>> Start SOURCE DATA
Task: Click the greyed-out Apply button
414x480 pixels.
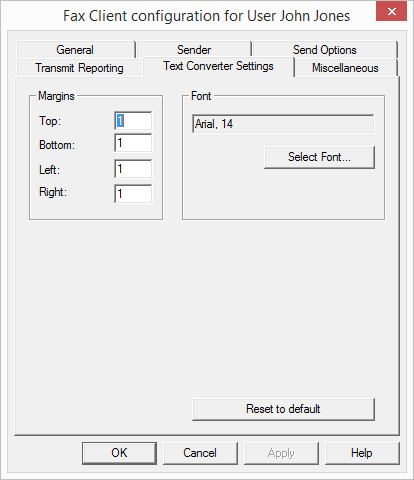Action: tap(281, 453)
>> End SOURCE DATA
>> Start SOURCE DATA
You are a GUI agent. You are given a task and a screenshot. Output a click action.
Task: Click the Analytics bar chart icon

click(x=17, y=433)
>> End SOURCE DATA
Copy every line starting at the line containing "Task: Click the greyed-out Apply button" and ending at the line containing "Action: tap(281, 453)", raising each coordinate in the answers by 22. Leave the pictures out.

Task: Click the greyed-out Apply button
414x480 pixels.
Action: tap(303, 475)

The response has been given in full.